» YOUR GOAL:
Please rewrite the lines that begin at the line containing "You are a GUI" and stop after the line containing "Task: Restore settings", changing "breadcrumb item" to "breadcrumb link" and keeping everything else the same. Give back only those lines, and leave out the pictures.

» EXTRACTED MATERIAL:
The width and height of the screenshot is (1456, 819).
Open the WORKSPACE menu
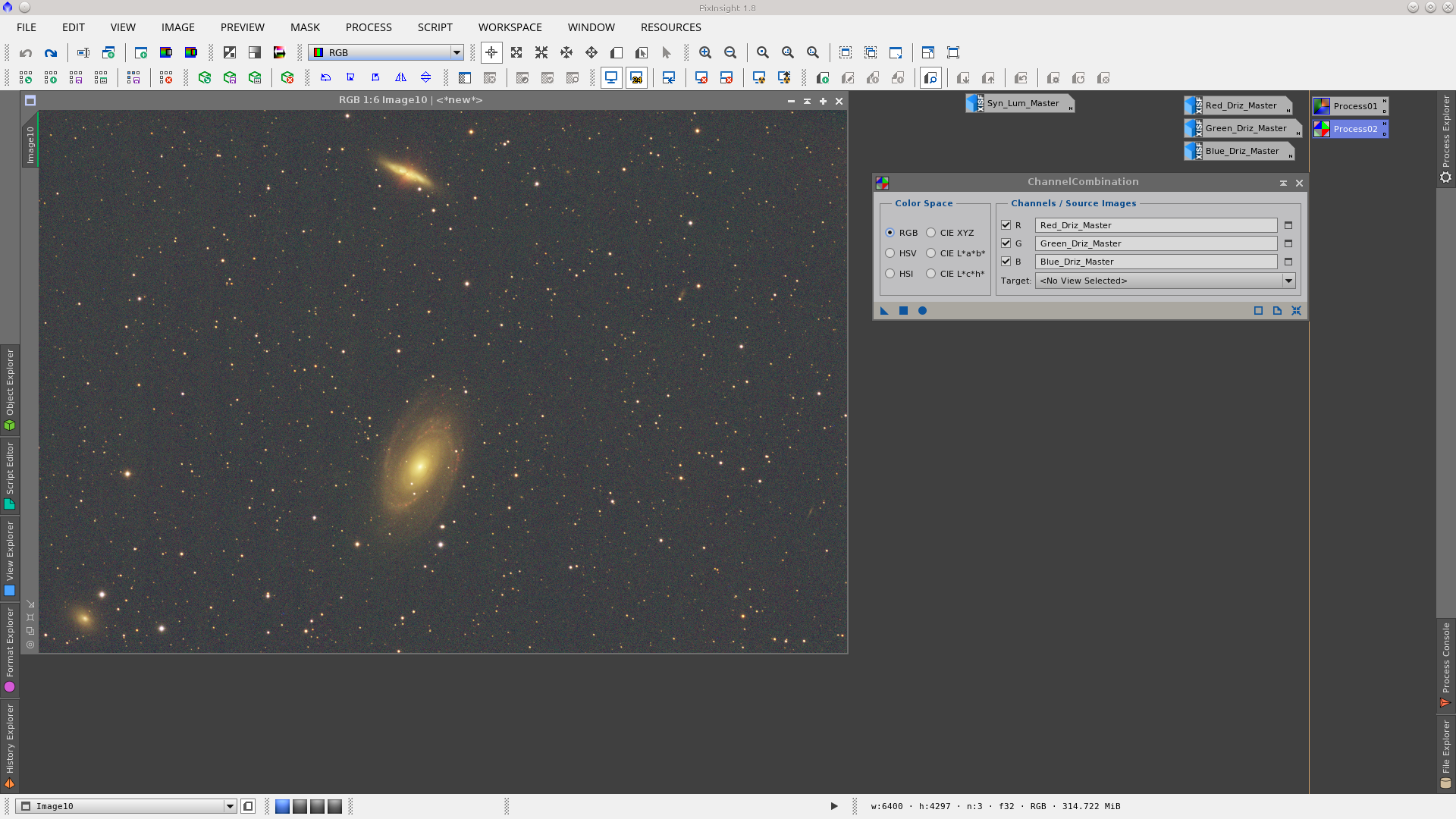(510, 27)
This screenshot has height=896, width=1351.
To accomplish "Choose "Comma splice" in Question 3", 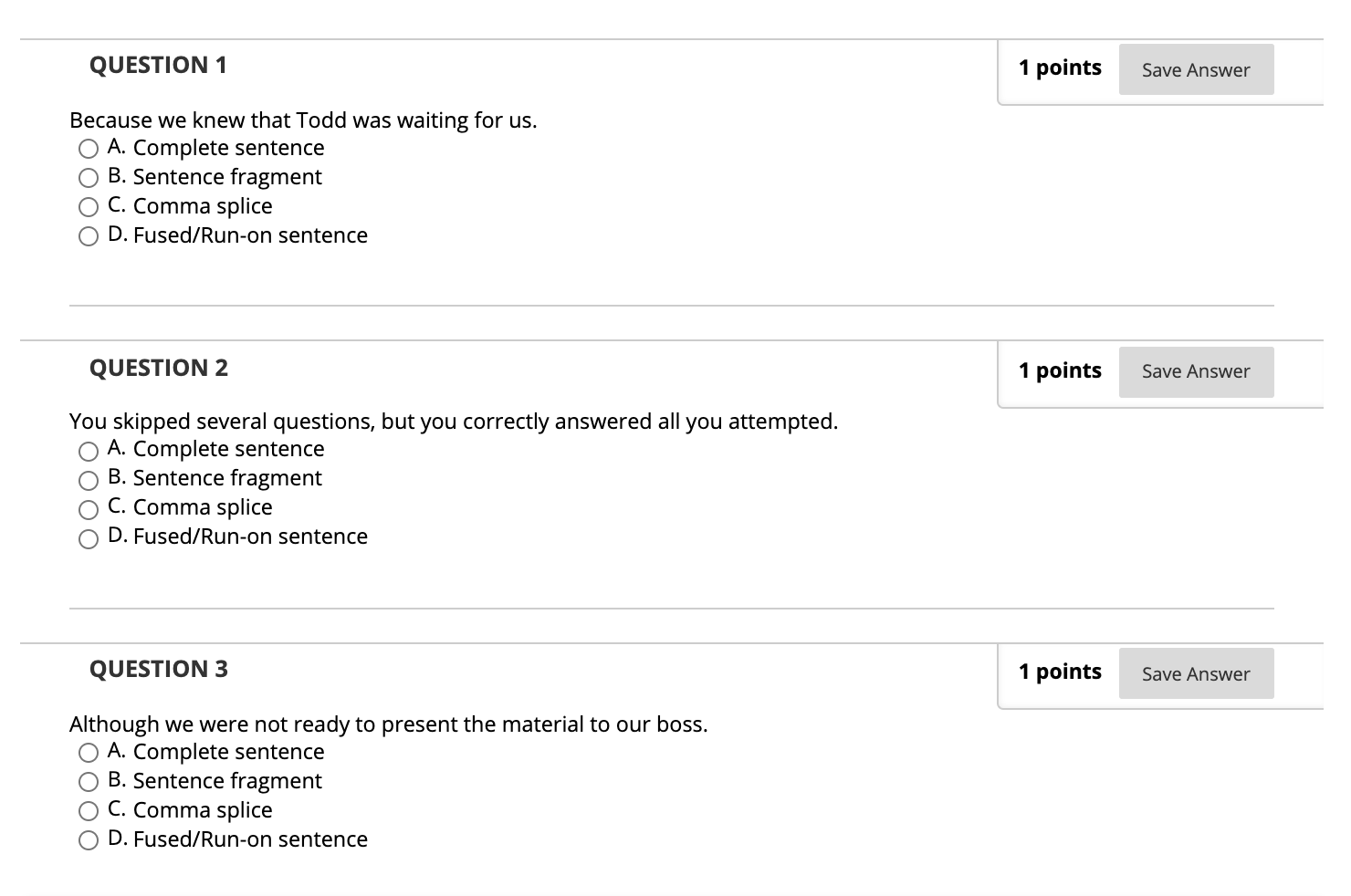I will tap(89, 811).
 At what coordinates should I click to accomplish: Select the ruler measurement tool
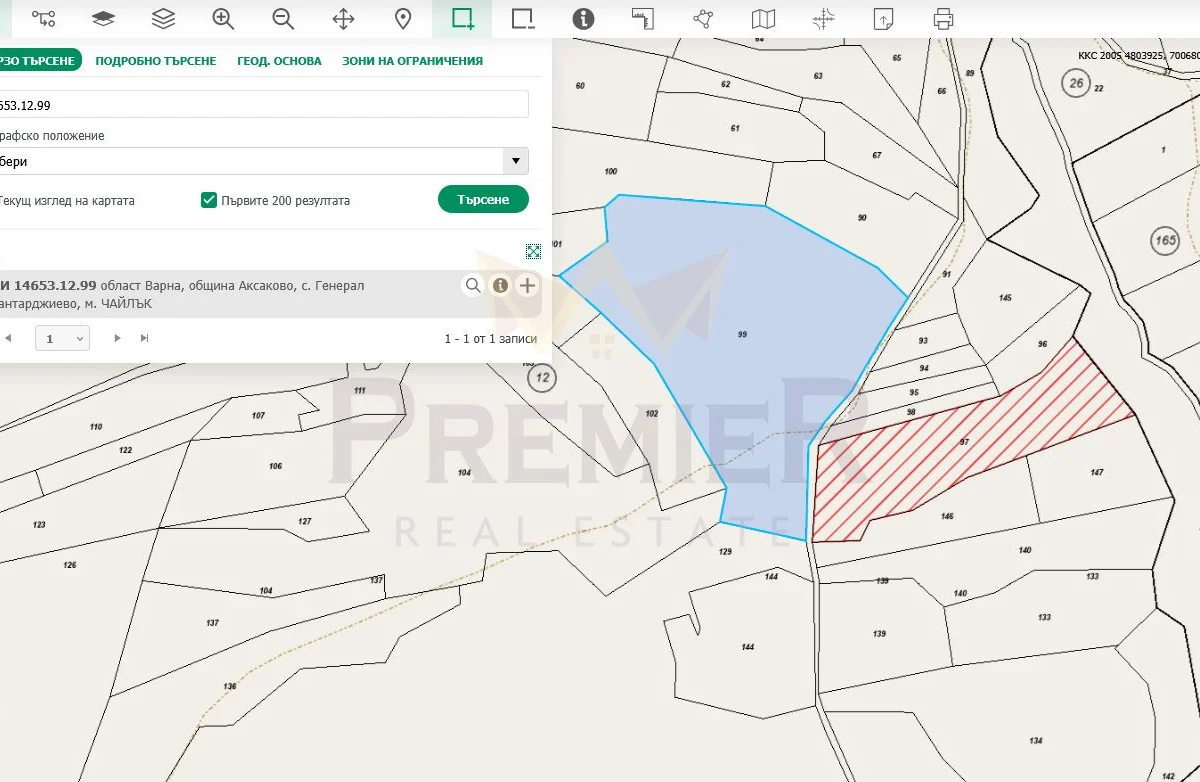point(643,19)
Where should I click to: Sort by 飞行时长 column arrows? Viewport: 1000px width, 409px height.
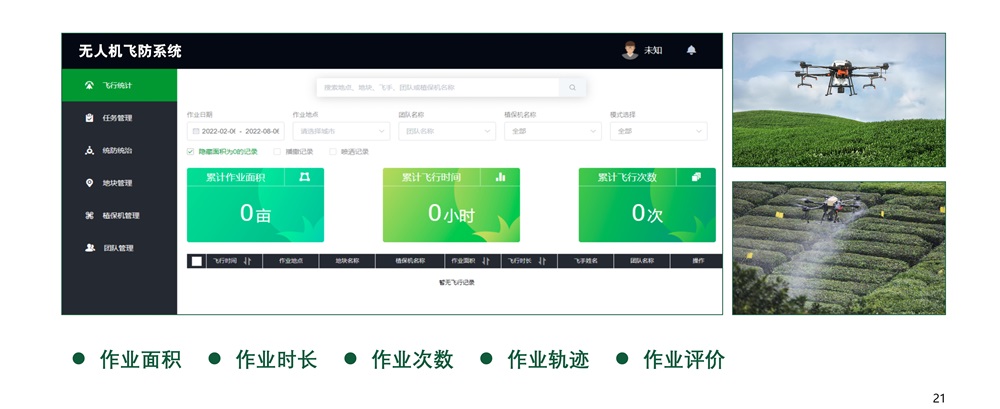pos(542,261)
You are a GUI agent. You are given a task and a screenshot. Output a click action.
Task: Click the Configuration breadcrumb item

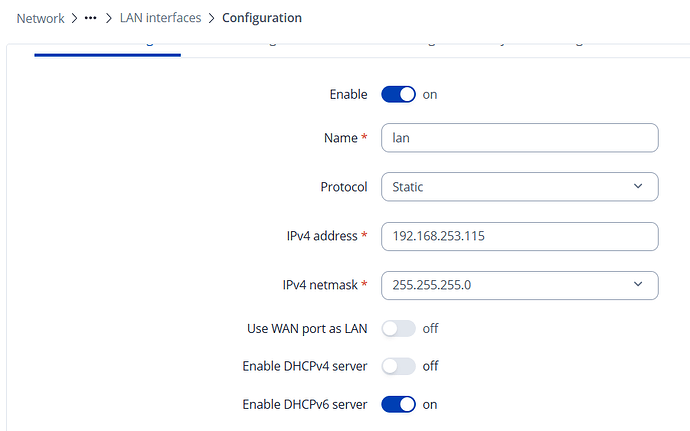[262, 18]
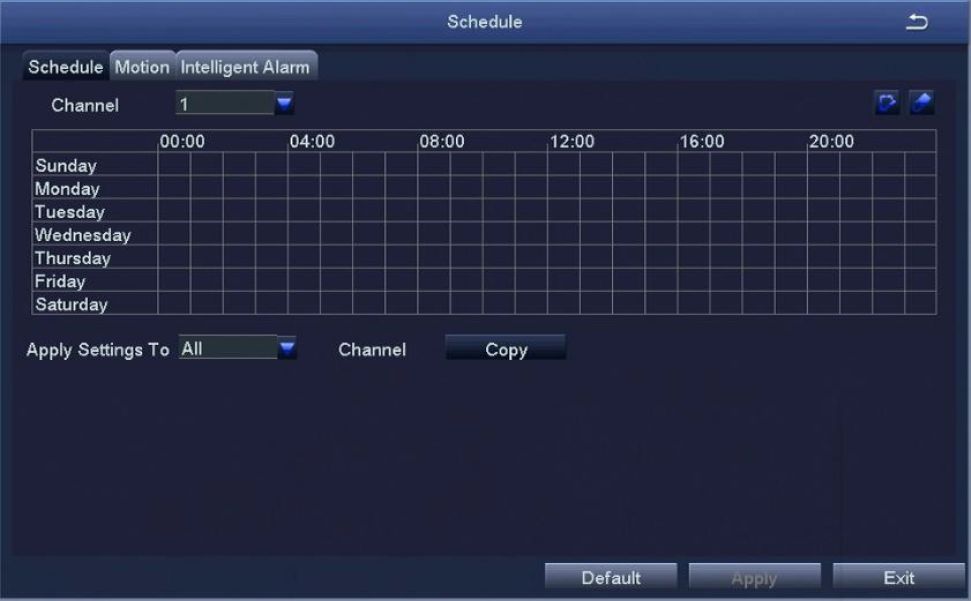The height and width of the screenshot is (601, 971).
Task: Restore settings with the Default button
Action: click(611, 577)
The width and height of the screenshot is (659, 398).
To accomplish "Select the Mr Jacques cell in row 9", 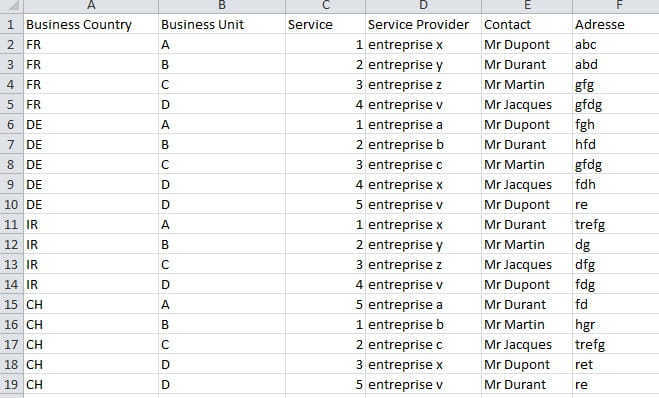I will tap(527, 185).
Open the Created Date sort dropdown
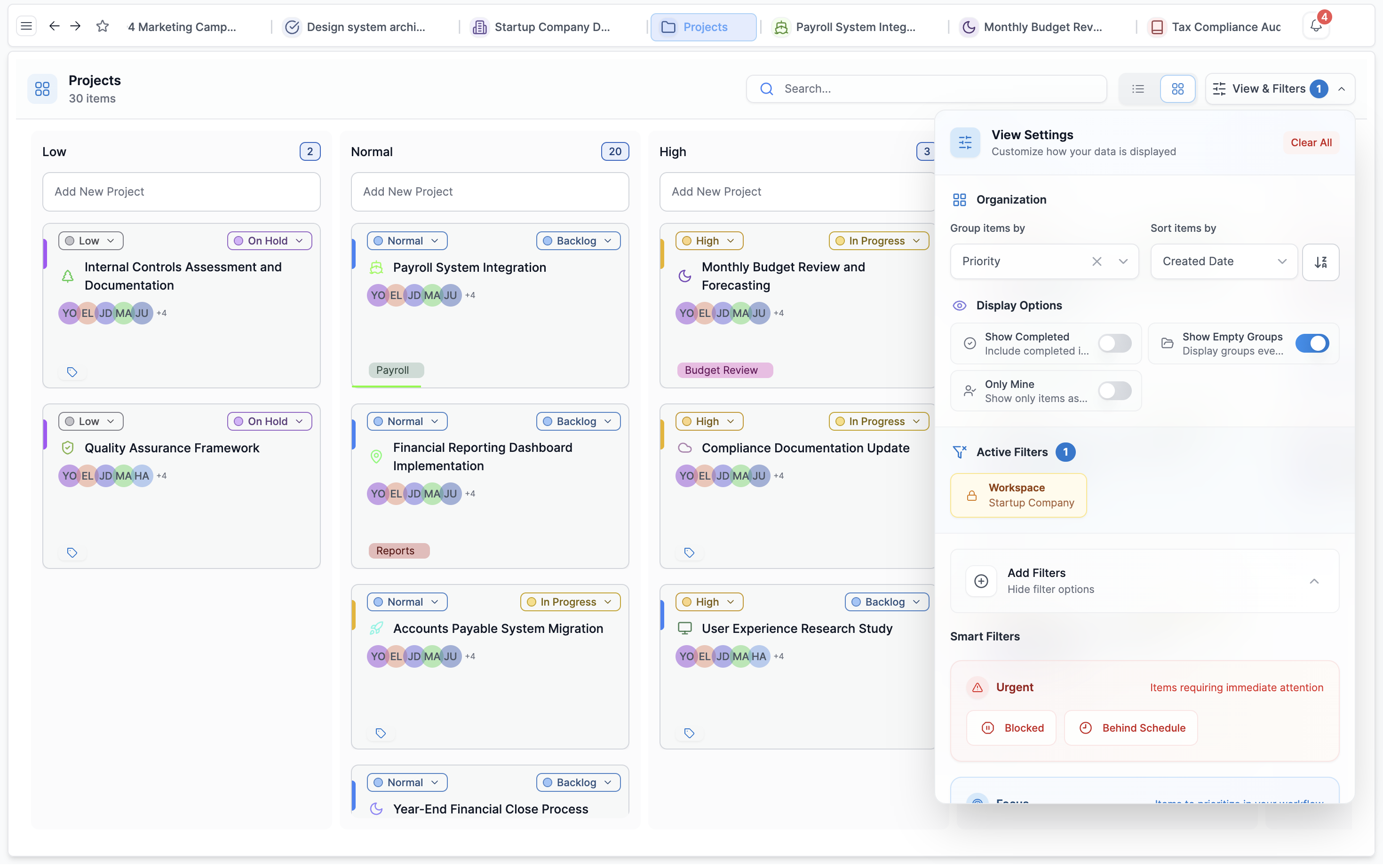 (x=1224, y=262)
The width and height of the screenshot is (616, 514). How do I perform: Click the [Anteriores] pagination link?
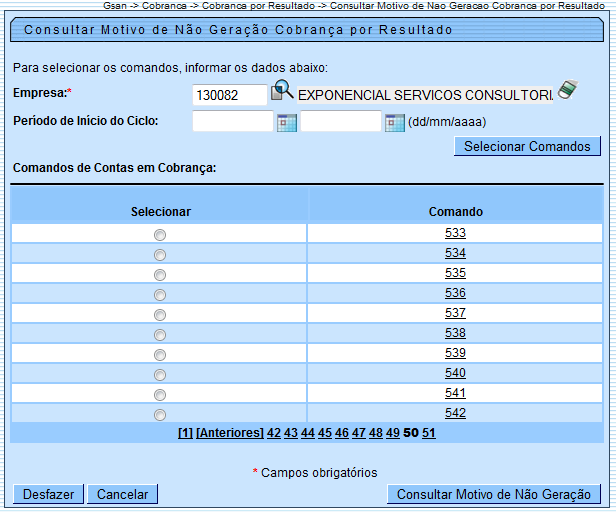(x=230, y=433)
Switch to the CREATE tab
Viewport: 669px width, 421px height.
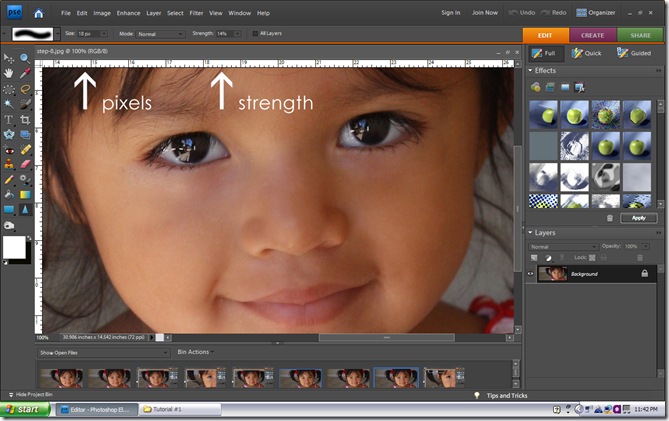coord(591,34)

» RESULT FOR THIS EXERCISE:
You are a GUI agent. You are given a task and a screenshot. Output a click action.
Task: Click the Configuration breadcrumb link

[262, 18]
The height and width of the screenshot is (601, 971).
Task: Restore settings with the Default button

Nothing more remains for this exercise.